··· WORKING DATA
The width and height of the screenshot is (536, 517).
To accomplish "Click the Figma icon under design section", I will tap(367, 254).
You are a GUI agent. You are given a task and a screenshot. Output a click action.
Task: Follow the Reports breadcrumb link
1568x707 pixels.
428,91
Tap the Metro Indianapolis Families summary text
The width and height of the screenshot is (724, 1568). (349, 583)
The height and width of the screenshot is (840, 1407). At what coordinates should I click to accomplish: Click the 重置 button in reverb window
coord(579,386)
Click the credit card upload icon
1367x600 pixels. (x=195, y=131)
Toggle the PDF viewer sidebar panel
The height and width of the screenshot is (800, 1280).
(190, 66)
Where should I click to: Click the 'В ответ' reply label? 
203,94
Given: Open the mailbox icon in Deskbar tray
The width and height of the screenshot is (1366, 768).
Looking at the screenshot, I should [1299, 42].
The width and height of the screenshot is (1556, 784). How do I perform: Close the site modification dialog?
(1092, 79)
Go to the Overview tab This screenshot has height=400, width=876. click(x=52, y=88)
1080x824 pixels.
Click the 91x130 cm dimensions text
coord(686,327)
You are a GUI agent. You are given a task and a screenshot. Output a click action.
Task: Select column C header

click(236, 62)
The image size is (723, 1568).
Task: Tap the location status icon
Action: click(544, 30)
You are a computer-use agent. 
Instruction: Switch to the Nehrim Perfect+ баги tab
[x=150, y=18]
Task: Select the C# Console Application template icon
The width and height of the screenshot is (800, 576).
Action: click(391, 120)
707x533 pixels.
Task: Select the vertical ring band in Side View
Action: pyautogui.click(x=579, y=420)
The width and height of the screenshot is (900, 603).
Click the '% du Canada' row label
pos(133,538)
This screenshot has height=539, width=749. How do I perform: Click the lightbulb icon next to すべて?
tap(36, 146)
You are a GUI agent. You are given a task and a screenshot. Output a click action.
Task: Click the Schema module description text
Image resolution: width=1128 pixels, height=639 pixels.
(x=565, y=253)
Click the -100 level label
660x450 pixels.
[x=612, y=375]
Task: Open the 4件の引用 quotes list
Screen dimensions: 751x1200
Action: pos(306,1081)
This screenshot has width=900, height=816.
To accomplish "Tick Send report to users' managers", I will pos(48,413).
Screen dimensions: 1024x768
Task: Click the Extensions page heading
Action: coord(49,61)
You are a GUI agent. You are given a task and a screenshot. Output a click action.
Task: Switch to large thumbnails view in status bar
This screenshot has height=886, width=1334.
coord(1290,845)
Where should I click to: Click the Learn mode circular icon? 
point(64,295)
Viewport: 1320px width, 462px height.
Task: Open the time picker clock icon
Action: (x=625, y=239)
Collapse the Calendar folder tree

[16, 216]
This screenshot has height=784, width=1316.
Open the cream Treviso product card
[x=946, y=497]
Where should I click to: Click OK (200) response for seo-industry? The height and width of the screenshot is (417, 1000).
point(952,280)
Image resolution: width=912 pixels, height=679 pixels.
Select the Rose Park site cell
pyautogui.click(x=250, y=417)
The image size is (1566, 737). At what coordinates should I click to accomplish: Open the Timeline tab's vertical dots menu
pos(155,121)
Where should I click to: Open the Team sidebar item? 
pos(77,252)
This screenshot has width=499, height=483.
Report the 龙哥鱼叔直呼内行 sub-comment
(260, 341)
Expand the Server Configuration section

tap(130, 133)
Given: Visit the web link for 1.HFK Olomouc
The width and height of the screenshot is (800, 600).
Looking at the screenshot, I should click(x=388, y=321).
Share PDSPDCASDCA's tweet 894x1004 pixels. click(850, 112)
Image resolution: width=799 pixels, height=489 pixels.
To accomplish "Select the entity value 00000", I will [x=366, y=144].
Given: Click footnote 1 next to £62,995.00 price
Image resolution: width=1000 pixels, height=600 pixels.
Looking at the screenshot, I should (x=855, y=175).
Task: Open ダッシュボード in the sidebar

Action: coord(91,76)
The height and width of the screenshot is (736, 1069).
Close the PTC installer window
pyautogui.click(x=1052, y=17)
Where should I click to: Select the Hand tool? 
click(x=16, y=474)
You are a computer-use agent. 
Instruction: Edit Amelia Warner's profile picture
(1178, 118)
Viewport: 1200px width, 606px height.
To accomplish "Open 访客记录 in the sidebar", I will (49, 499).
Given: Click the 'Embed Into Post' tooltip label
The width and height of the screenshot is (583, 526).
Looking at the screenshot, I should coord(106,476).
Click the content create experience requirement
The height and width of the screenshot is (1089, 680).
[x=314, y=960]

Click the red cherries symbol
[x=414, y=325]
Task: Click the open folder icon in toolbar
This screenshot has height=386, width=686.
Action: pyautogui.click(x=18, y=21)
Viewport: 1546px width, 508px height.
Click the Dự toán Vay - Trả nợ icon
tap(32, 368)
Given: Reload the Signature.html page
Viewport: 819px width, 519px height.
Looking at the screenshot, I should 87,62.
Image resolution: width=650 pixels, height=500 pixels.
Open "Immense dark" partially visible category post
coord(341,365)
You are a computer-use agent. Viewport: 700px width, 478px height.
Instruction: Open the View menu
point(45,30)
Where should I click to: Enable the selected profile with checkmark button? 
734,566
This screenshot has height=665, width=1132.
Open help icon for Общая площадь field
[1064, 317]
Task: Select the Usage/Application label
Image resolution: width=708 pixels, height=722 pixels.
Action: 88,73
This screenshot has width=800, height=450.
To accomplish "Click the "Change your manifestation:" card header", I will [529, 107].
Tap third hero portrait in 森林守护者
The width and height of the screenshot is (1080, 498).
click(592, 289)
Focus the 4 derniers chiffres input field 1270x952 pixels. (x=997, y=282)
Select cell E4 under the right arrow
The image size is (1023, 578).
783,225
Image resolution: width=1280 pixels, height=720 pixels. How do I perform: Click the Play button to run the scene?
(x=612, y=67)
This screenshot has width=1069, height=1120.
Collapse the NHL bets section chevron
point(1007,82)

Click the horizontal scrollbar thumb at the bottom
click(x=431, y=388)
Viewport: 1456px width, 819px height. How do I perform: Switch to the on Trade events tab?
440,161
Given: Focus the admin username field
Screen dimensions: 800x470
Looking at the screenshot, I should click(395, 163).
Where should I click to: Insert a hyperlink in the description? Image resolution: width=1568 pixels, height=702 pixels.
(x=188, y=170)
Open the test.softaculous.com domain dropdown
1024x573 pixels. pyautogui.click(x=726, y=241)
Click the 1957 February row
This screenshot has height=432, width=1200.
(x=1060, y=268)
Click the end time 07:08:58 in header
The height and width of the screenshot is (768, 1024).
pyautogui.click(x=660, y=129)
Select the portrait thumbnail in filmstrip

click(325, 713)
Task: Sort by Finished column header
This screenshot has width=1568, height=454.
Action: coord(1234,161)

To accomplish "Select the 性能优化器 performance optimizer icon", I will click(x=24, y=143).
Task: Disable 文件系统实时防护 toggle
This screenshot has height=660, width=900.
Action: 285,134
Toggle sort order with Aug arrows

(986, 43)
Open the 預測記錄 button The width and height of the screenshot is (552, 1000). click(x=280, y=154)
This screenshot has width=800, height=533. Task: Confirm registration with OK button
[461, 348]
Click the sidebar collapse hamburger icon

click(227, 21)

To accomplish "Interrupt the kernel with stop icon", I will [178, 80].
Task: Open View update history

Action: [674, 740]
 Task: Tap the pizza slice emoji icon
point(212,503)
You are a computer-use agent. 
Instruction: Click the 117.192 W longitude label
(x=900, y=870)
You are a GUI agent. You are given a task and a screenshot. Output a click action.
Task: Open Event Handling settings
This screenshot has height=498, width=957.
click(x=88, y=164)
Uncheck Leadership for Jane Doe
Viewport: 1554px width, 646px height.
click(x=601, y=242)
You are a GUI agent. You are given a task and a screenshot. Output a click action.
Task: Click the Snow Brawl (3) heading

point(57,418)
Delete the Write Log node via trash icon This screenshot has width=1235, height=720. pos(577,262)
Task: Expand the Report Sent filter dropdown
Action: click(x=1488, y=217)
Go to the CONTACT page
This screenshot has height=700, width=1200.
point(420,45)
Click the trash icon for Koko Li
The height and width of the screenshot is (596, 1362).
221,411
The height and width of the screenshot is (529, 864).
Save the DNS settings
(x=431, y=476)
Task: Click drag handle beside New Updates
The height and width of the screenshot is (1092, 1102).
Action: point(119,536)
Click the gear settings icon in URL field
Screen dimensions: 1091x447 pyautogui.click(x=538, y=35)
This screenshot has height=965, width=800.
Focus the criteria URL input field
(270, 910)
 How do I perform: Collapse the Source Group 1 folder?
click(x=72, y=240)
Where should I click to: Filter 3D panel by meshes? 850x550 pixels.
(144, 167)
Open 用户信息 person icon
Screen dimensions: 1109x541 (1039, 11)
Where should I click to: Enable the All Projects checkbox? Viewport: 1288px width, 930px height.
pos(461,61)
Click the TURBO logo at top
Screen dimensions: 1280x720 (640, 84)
······
Whenever a line above contains "Application", copy that line.

§ **ANSWER TO THE PROBLEM**
Task: Select the C# Console Application template icon
Task: Select the Usage/Application label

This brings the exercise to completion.